Saturday, December 16, 2017

How Macron Circumvents His Own Ministers

Much was said during the campaign about Macron's lack of political experience and not enough about his intimate familiarity with the real levers of power in France, which are found not on the village marketplaces where politicians distribute their tracts but in the back offices of the various ministries. And now that he is in power, Macron has devised an efficient method of circumventing the politicians, including his own ministers, and reaching directly into those back offices in order to influence how the levers are pulled. His method is detailed in this article in Le Monde. I have long maintained that government in France is effective only when the chief executive forges an alliance with the top administrators. Conservatives used to know how to do this. The Socialists had something of the knack in the early Mitterrand years, when many young énarques in the ministries brought left-wing sympathies with them into the administration.

Macron knows from experience how the sausage is made. It's the secret of his effectiveness so far. He inspires all those departmental directors.

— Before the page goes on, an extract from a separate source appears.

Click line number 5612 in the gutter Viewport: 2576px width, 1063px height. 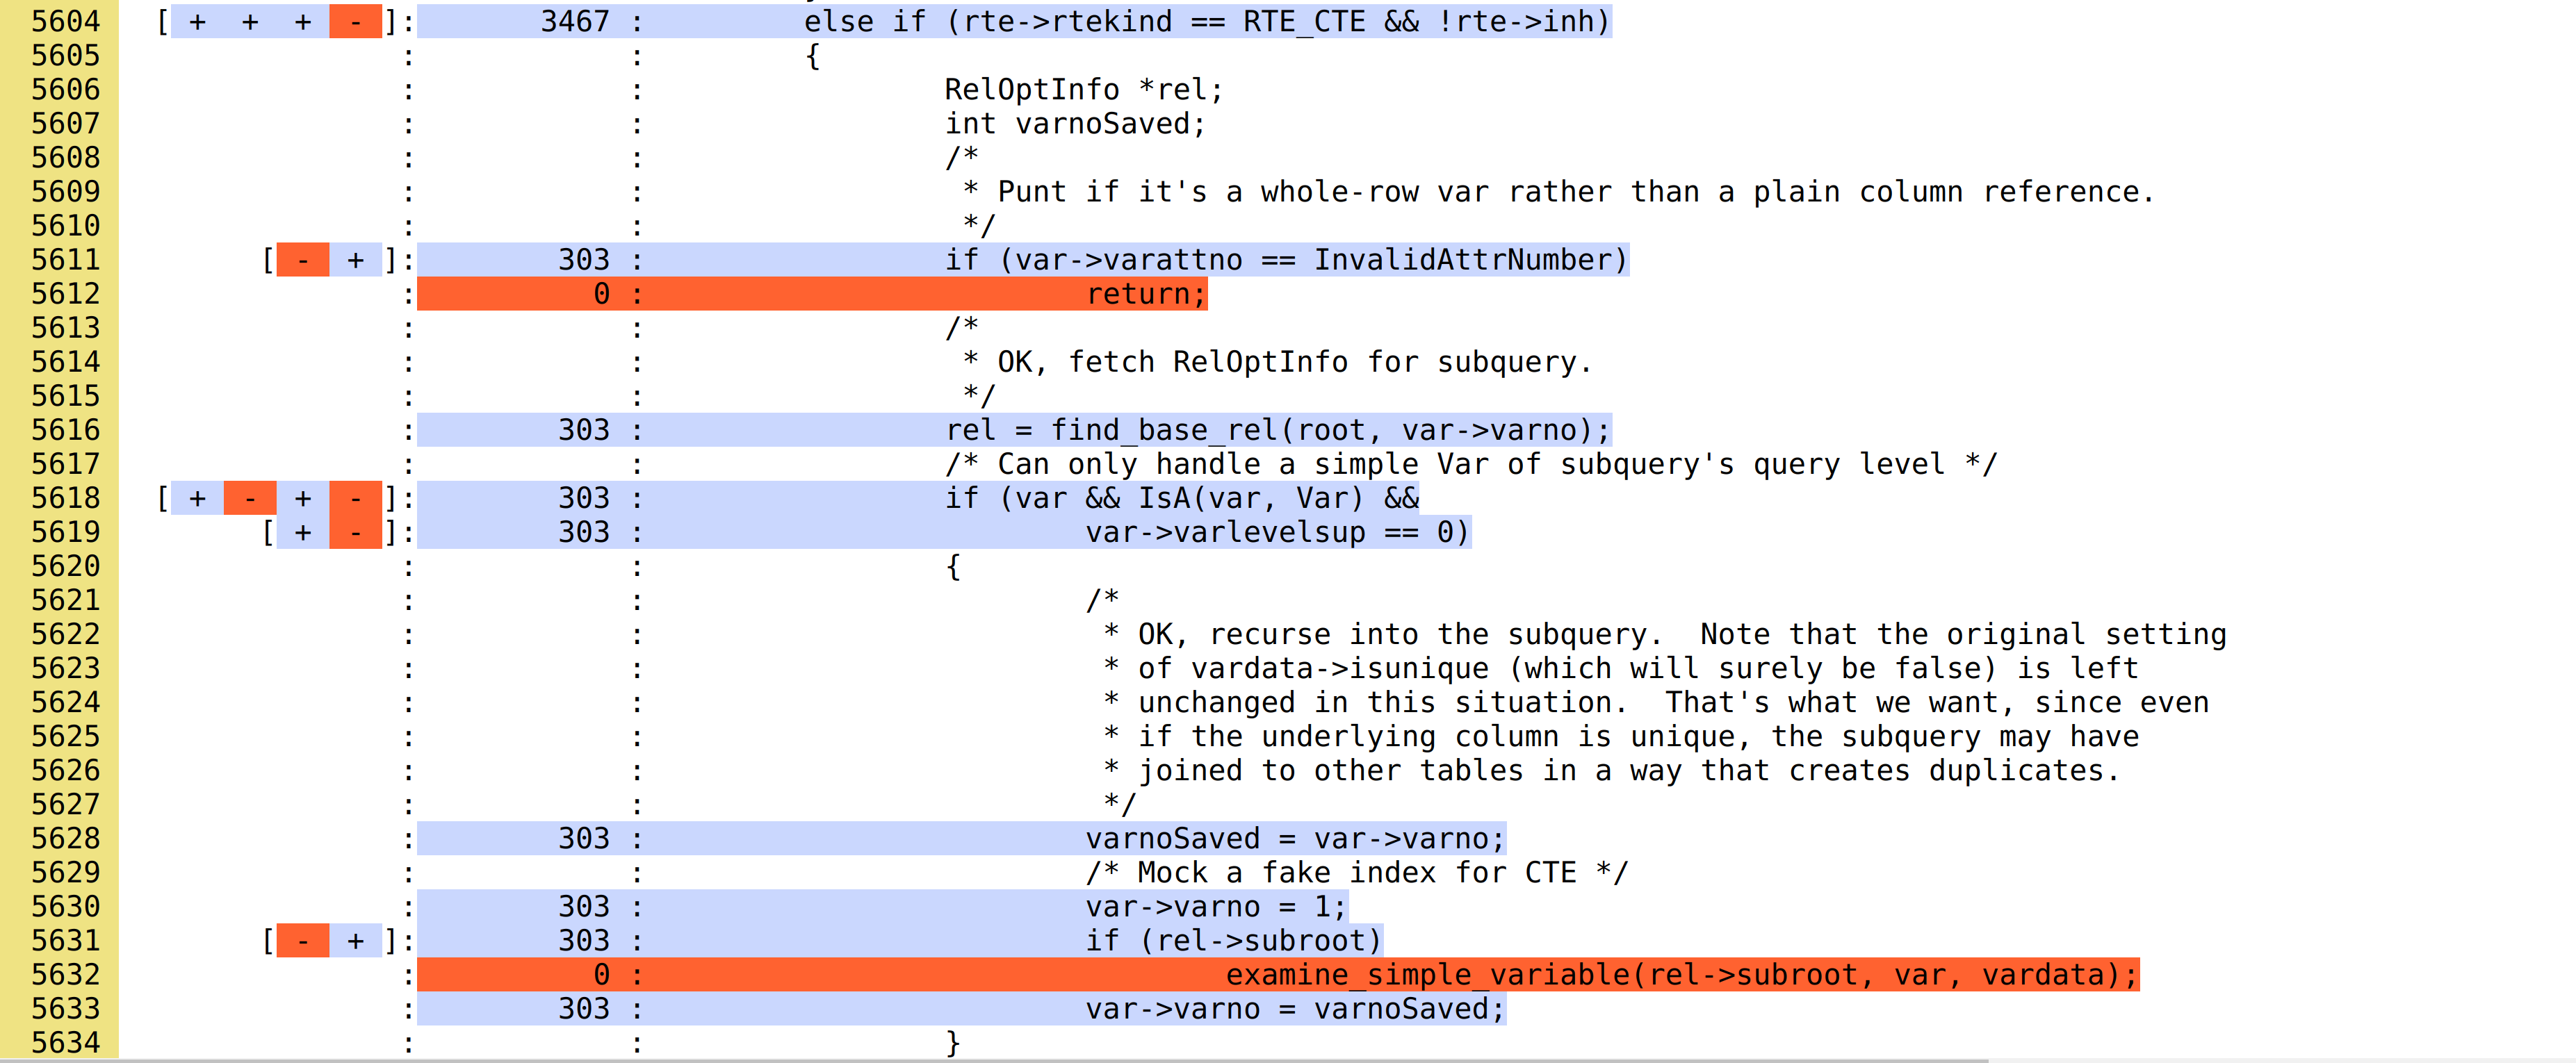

Meanwhile, it's said the luster has begun to wear off for many REM deputies, especially those who came from the private sector. They are said to feel "useless." In their previous jobs they were VIPs, decision-makers, movers and shakers. Now they're legislators, who must sit all day day in the hémicycle just to raise their hands. I feel their pain.

Macron Turns 40, Hardens His Heart

Emmanuel Macron is celebrating his fortieth birthday at the Château de Chambord, surrounded by hunters chasing wild boar. It's an injudicious choice for a president who has made much use of the power of symbolism, unless of course he wants to project a Jupiterian power ensconced in a proper seat, or throne.

Meanwhile, he is projecting power of a different kind, cracking down on refugees in makeshift shelters and welcome centers, which the immigration police have allowed themselves to enter for the first time. He would prefer, however, that we refer to "migrants" rather than "refugees." Because apparently the president's policy on immigration is that France remains a "land of asylum" but only for those officially classified as "refugees" before entering Europe. The rest are unwanted migrants who are liable to arrest and deportation.

So while Angela Merkel labors to persuade her reluctant European partners to share the refugee burden more equitably, Macron is setting a very different example, demonstrating that on his watch France is going to take a very tough stand indeed. Which can only encourager les autres to defy Merkel as well. This--far more than the reform of the labor code--is the unattractive side of Macronism.

Meanwhile, François Bayrou, who has kept a low profile since his ouster from government, is apparently plotting a comeback as--listen well!--"the left wing of Macronism." Yes, you heard that right. Bayrou, Monsieur le Centre, sees himself as the left wing, the "social" wing, of Macronism. He is certainly right that such a thing is needed. Perhaps this refugee crackdown will give a chance to show what he means when he says that Macronism needs a social wing. Le Macronisme à visage humain remains to be defined.